Highly sensitive assay of DNA abasic sites in mammalian cells-optimization of the aldehyde reactive probe method

We have recently developed a novel method for detection and quantitation of abasic (AP) sites in DNA, in which the biotinylated reagent, called the aldehyde reactive probe (ARP) specifically reacts with aldehyde groups of AP sites and biotin-tagged damage is detected by an ELISA-like assay. The present study has been carried out to improve the feasibility and the sensitivity of ARP assay. For immobilization of DNA, a protamine sulfate-coated plate was used instead of the conventional UV-irradiated plate to enhance DNA binding. As the result, the time for immobilization was shortened to 1 h without any loss of signal. The amount of [3H]-labeled DNA bound to the plate was proportional to the DNA concentration employed. When DNA containing AP sites was treated with ARP in solution prior to coating the protamine-plate, the sensitivity of the assay was greatly increased. A linear relationship between the DNA concentration and the signal intensity was also observed.
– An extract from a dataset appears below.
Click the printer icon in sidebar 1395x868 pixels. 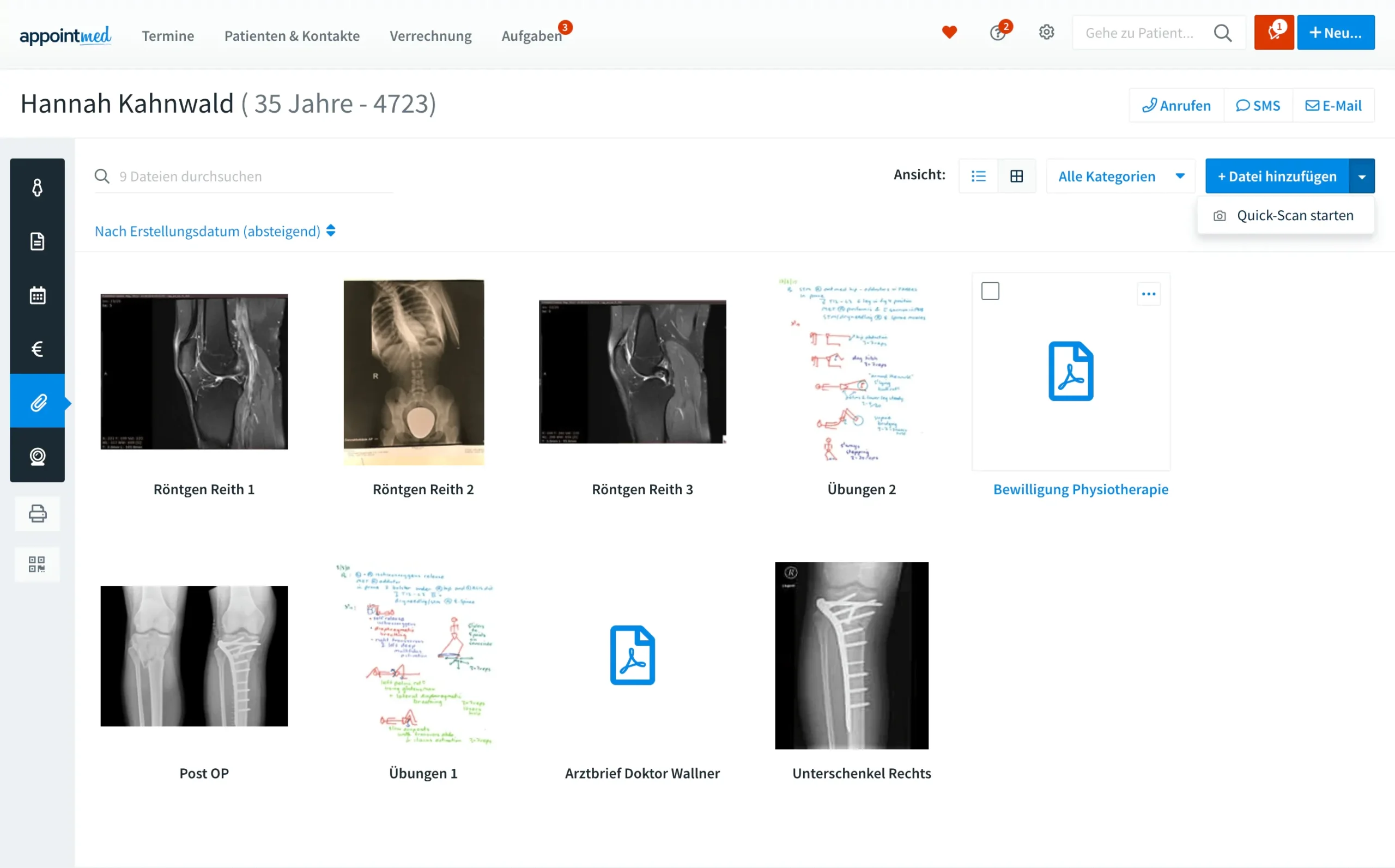pyautogui.click(x=37, y=513)
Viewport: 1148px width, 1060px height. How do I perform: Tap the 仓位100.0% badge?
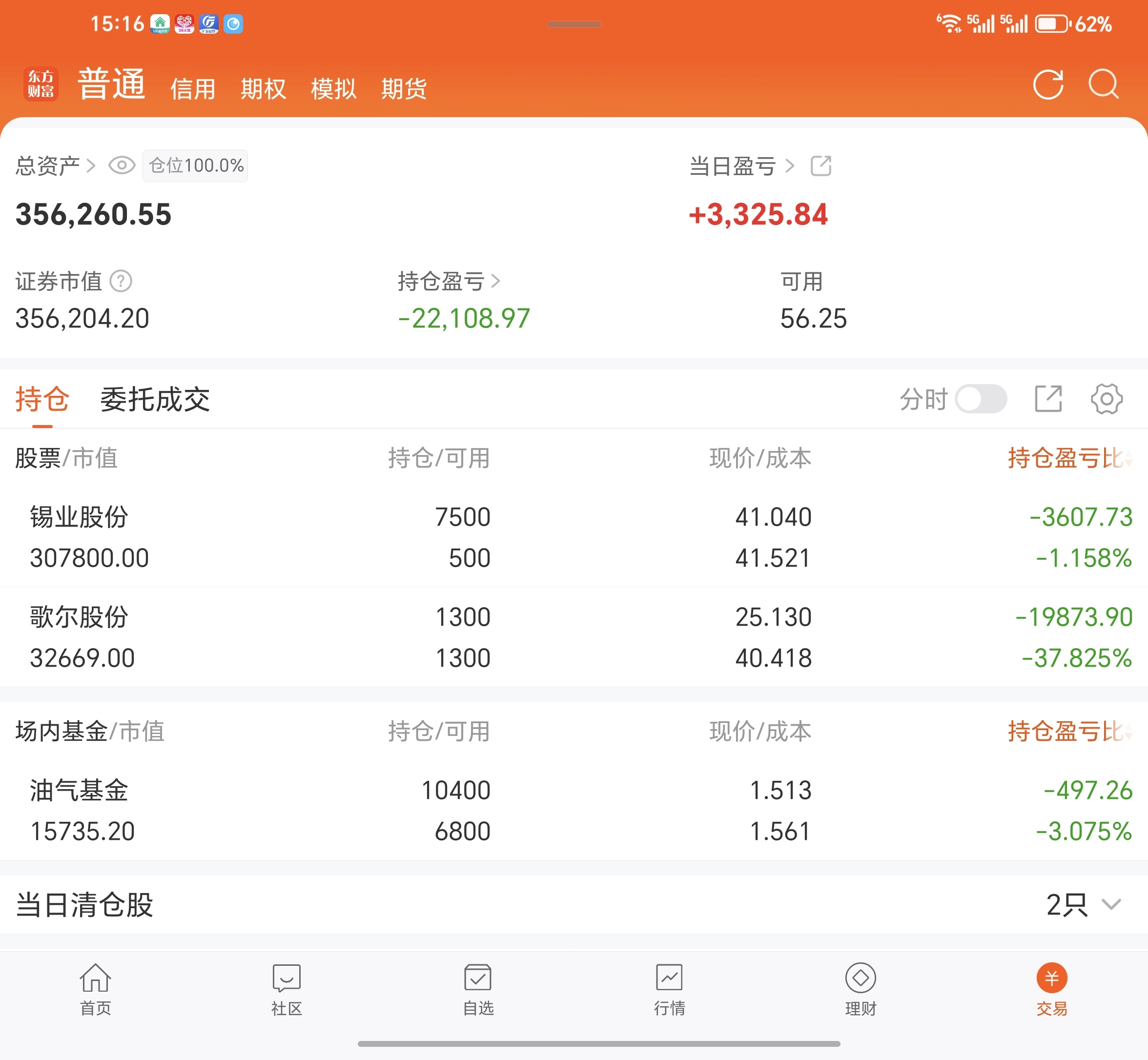coord(196,166)
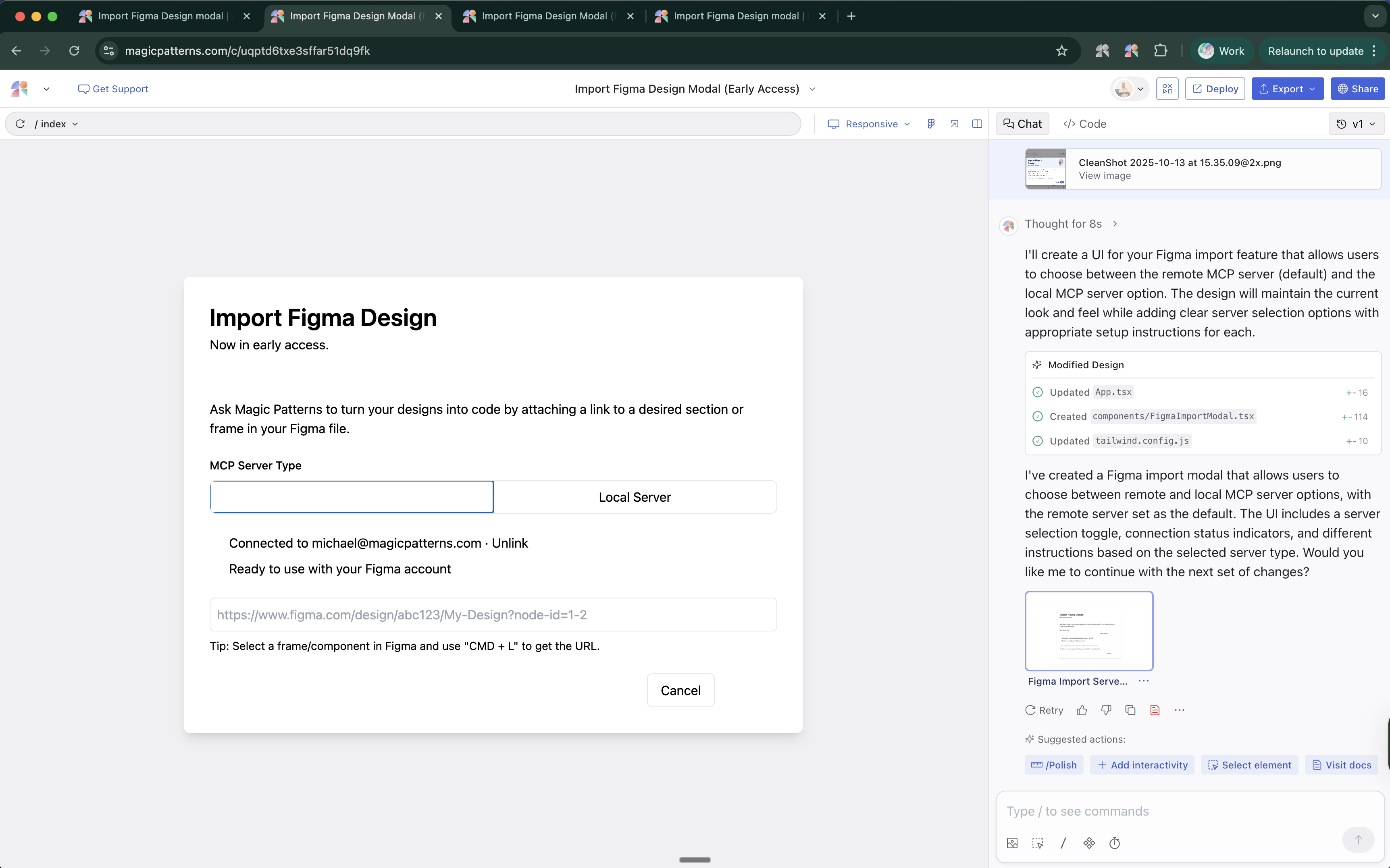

Thus, ∼0.1 fmol of AP sites (0.5 sites per 105 nt) could be detected in DNA isolated from HeLa cells after treatment with a sublethal dose (0.5 mM) of methylmethanesulfonate (MMS). Using this system, the number of total methylpurines generated by MMS in the cellular DNA was estimated after heat treatment, which converted methylated base lesions to AP sites. It was shown that the number of AP sites was about 140 sites per 104 nt with 25 mM MMS and 10% of total methylated bases were already released without heat depurination.